Investigators randomized patients 2:1 to receive 8 weeks of neoadjuvant dabrafenib/trametinib followed by surgery and up to 44 weeks of adjuvant dabrafenib/trametinib or to standard of care. Patients assigned to standard of care had upfront surgery and were offered standard adjuvant therapy: interferon-alfa2b, pegylated interferon-alfa2b, ipilimumab (Yervoy), a five-drug biochemotherapy regimen, or observation.

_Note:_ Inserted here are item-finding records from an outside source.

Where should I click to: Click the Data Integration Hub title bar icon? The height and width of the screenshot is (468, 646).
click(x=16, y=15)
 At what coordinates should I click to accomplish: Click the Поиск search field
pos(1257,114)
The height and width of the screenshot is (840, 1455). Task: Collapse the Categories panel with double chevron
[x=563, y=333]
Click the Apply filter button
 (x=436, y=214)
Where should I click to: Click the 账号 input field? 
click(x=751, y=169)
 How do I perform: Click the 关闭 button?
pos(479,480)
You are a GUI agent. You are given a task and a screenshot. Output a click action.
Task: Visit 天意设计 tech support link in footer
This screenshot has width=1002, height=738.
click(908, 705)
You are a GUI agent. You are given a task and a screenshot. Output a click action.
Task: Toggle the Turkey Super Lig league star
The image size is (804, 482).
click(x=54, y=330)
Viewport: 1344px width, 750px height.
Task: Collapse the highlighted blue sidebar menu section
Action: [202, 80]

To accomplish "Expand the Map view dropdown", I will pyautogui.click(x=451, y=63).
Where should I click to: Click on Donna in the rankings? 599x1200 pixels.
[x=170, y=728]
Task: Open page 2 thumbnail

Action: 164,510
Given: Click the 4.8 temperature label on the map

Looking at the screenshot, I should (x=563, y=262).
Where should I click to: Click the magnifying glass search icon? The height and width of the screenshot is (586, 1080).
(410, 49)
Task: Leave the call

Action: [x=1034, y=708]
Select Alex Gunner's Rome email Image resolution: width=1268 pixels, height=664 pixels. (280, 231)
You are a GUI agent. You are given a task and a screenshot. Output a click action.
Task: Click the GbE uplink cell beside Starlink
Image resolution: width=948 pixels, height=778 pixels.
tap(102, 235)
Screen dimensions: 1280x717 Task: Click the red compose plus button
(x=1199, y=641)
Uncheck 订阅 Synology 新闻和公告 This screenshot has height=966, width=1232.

The primary endpoint was investigator-assessed EFS at 12 months. The trial ended after enrollment of one-fourth of the anticipated study population (seven patients treated with standard of care; 14 assigned to neoadjuvant/adjuvant therapy), as a prespecified interim analysis showed a significant improvement in the primary endpoint with the targeted therapy plus surgery.

After a median follow-up of 18.6 months, 10 of 14 (71%) patients assigned to dabrafenib/trametinib remained alive without disease progression as compared with none of the seven patients assigned to standard of care. The 16.8-month difference in median EFS represented almost a 99% reduction in the EFS hazard (HR 0.016, 95% CI 0.00012-0.14, P<0.0001).

Neoadjuvant/adjuvant therapy was well tolerated, including no grade 4 or fatal adverse events, the authors reported. The most common adverse events were consistent with the known toxicities of dabrafenib and trametinib, including grade 1/2 chills (92%), headache (92%), and pyrexia (77%). The most common grade 3 adverse event was diarrhea, which occurred in two (15%) patients.